— begin —

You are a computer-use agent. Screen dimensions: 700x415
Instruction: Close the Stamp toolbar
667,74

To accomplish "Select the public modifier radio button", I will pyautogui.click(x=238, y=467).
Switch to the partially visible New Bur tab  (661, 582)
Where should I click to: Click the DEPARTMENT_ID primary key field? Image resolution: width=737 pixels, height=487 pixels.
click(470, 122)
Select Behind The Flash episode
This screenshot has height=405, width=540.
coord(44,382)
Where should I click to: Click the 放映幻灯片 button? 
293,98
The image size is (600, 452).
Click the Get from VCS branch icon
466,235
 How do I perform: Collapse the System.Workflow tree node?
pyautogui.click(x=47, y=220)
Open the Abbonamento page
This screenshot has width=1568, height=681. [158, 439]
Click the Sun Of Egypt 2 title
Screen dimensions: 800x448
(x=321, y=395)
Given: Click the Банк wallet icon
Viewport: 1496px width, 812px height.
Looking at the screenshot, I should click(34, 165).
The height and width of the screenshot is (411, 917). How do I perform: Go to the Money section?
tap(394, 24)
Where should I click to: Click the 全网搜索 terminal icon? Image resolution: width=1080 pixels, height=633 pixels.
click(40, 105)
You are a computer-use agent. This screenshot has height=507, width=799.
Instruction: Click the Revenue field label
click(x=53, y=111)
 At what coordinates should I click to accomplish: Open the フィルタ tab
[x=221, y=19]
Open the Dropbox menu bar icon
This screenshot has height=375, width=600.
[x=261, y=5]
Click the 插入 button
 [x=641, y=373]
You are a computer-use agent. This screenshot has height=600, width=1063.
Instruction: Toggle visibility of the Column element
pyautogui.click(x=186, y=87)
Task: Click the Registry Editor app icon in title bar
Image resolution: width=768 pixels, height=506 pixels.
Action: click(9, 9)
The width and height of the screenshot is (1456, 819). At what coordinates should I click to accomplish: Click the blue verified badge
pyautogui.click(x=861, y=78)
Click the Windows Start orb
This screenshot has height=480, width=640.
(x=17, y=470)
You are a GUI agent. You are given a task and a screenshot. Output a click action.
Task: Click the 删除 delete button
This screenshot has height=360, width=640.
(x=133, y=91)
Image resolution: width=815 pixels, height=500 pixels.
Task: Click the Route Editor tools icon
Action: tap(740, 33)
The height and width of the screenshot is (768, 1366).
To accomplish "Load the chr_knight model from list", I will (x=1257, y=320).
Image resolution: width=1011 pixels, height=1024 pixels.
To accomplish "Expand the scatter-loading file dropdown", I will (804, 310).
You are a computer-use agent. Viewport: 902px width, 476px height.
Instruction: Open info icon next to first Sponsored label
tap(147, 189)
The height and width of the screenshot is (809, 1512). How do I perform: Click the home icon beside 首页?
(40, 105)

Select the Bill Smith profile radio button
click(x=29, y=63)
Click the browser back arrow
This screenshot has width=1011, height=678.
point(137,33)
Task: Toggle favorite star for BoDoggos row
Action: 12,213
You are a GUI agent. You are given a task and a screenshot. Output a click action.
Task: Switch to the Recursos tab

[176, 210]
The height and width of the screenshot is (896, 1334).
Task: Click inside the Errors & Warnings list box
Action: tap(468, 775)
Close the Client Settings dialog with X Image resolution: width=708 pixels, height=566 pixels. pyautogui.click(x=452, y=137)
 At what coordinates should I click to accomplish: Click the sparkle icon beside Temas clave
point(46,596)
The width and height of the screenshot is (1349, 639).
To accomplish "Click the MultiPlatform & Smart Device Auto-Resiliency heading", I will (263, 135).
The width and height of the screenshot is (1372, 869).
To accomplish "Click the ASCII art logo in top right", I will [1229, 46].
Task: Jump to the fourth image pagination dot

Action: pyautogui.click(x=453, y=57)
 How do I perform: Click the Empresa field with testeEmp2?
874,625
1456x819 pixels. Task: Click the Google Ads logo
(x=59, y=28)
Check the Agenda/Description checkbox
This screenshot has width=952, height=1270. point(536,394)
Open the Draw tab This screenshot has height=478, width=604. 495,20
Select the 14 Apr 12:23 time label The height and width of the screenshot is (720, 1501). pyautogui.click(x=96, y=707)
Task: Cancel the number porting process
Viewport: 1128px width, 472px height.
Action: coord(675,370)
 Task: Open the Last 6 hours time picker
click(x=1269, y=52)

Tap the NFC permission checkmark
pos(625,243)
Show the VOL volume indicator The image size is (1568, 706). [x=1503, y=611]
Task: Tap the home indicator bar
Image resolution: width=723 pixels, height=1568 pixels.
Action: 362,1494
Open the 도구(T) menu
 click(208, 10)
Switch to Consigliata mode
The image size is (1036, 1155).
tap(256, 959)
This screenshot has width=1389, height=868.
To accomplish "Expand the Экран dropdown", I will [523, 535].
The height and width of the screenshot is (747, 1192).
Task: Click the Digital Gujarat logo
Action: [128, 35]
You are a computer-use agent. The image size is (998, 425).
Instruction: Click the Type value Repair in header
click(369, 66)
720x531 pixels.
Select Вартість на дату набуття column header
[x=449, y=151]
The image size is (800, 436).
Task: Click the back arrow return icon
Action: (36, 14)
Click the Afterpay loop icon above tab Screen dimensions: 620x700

— end —

- **Task statement**:
Arrange each line of the material above as a numbered list, omitting the blank lines.

- **Answer to this task**:
1. You are a computer-use agent. Screen dimensions: 700x415
2. Instruction: Close the Stamp toolbar
3. 667,74
4. To accomplish "Select the public modifier radio button", I will pyautogui.click(x=238, y=467).
5. Switch to the partially visible New Bur tab  (661, 582)
6. Where should I click to: Click the DEPARTMENT_ID primary key field? Image resolution: width=737 pixels, height=487 pixels.
7. click(470, 122)
8. Select Behind The Flash episode
9. This screenshot has height=405, width=540.
10. coord(44,382)
11. Where should I click to: Click the 放映幻灯片 button? 
12. 293,98
13. The image size is (600, 452).
14. Click the Get from VCS branch icon
15. 466,235
16.  How do I perform: Collapse the System.Workflow tree node?
17. pyautogui.click(x=47, y=220)
18. Open the Abbonamento page
19. This screenshot has width=1568, height=681. [158, 439]
20. Click the Sun Of Egypt 2 title
21. Screen dimensions: 800x448
22. (x=321, y=395)
23. Given: Click the Банк wallet icon
24. Viewport: 1496px width, 812px height.
25. Looking at the screenshot, I should click(34, 165).
26. The height and width of the screenshot is (411, 917). How do I perform: Go to the Money section?
27. tap(394, 24)
28. Where should I click to: Click the 全网搜索 terminal icon? Image resolution: width=1080 pixels, height=633 pixels.
29. click(40, 105)
30. You are a computer-use agent. This screenshot has height=507, width=799.
31. Instruction: Click the Revenue field label
32. click(x=53, y=111)
33.  At what coordinates should I click to accomplish: Open the フィルタ tab
34. [x=221, y=19]
35. Open the Dropbox menu bar icon
36. This screenshot has height=375, width=600.
37. [x=261, y=5]
38. Click the 插入 button
39.  [x=641, y=373]
40. You are a computer-use agent. This screenshot has height=600, width=1063.
41. Instruction: Toggle visibility of the Column element
42. pyautogui.click(x=186, y=87)
43. Task: Click the Registry Editor app icon in title bar
44. Image resolution: width=768 pixels, height=506 pixels.
45. Action: click(9, 9)
46. The width and height of the screenshot is (1456, 819). At what coordinates should I click to accomplish: Click the blue verified badge
47. pyautogui.click(x=861, y=78)
48. Click the Windows Start orb
49. This screenshot has height=480, width=640.
50. (x=17, y=470)
51. You are a GUI agent. You are given a task and a screenshot. Output a click action.
52. Task: Click the 删除 delete button
53. This screenshot has height=360, width=640.
54. (x=133, y=91)
55. Image resolution: width=815 pixels, height=500 pixels.
56. Task: Click the Route Editor tools icon
57. Action: tap(740, 33)
58. The height and width of the screenshot is (768, 1366).
59. To accomplish "Load the chr_knight model from list", I will (x=1257, y=320).
60. Image resolution: width=1011 pixels, height=1024 pixels.
61. To accomplish "Expand the scatter-loading file dropdown", I will (804, 310).
62. You are a computer-use agent. Viewport: 902px width, 476px height.
63. Instruction: Open info icon next to first Sponsored label
64. tap(147, 189)
65. The height and width of the screenshot is (809, 1512). How do I perform: Click the home icon beside 首页?
66. (40, 105)
67. Select the Bill Smith profile radio button
68. click(x=29, y=63)
69. Click the browser back arrow
70. This screenshot has width=1011, height=678.
71. point(137,33)
72. Task: Toggle favorite star for BoDoggos row
73. Action: 12,213
74. You are a GUI agent. You are given a task and a screenshot. Output a click action.
75. Task: Switch to the Recursos tab
76. [176, 210]
77. The height and width of the screenshot is (896, 1334).
78. Task: Click inside the Errors & Warnings list box
79. Action: tap(468, 775)
80. Close the Client Settings dialog with X Image resolution: width=708 pixels, height=566 pixels. pyautogui.click(x=452, y=137)
81.  At what coordinates should I click to accomplish: Click the sparkle icon beside Temas clave
82. point(46,596)
83. The width and height of the screenshot is (1349, 639).
84. To accomplish "Click the MultiPlatform & Smart Device Auto-Resiliency heading", I will (263, 135).
85. The width and height of the screenshot is (1372, 869).
86. To accomplish "Click the ASCII art logo in top right", I will [1229, 46].
87. Task: Jump to the fourth image pagination dot
88. Action: pyautogui.click(x=453, y=57)
89.  How do I perform: Click the Empresa field with testeEmp2?
90. 874,625
91. 1456x819 pixels. Task: Click the Google Ads logo
92. (x=59, y=28)
93. Check the Agenda/Description checkbox
94. This screenshot has width=952, height=1270. point(536,394)
95. Open the Draw tab This screenshot has height=478, width=604. 495,20
96. Select the 14 Apr 12:23 time label The height and width of the screenshot is (720, 1501). pyautogui.click(x=96, y=707)
97. Task: Cancel the number porting process
98. Viewport: 1128px width, 472px height.
99. Action: coord(675,370)
100.  Task: Open the Last 6 hours time picker
101. click(x=1269, y=52)
102. Tap the NFC permission checkmark
103. pos(625,243)
104. Show the VOL volume indicator The image size is (1568, 706). [x=1503, y=611]
105. Task: Tap the home indicator bar
106. Image resolution: width=723 pixels, height=1568 pixels.
107. Action: 362,1494
108. Open the 도구(T) menu
109.  click(208, 10)
110. Switch to Consigliata mode
111. The image size is (1036, 1155).
112. tap(256, 959)
113. This screenshot has width=1389, height=868.
114. To accomplish "Expand the Экран dropdown", I will [523, 535].
115. The height and width of the screenshot is (747, 1192).
116. Task: Click the Digital Gujarat logo
117. Action: [128, 35]
118. You are a computer-use agent. The image size is (998, 425).
119. Instruction: Click the Type value Repair in header
120. click(369, 66)
121. 720x531 pixels.
122. Select Вартість на дату набуття column header
123. [x=449, y=151]
124. The image size is (800, 436).
125. Task: Click the back arrow return icon
126. Action: (36, 14)
127. Click the Afterpay loop icon above tab Screen dimensions: 620x700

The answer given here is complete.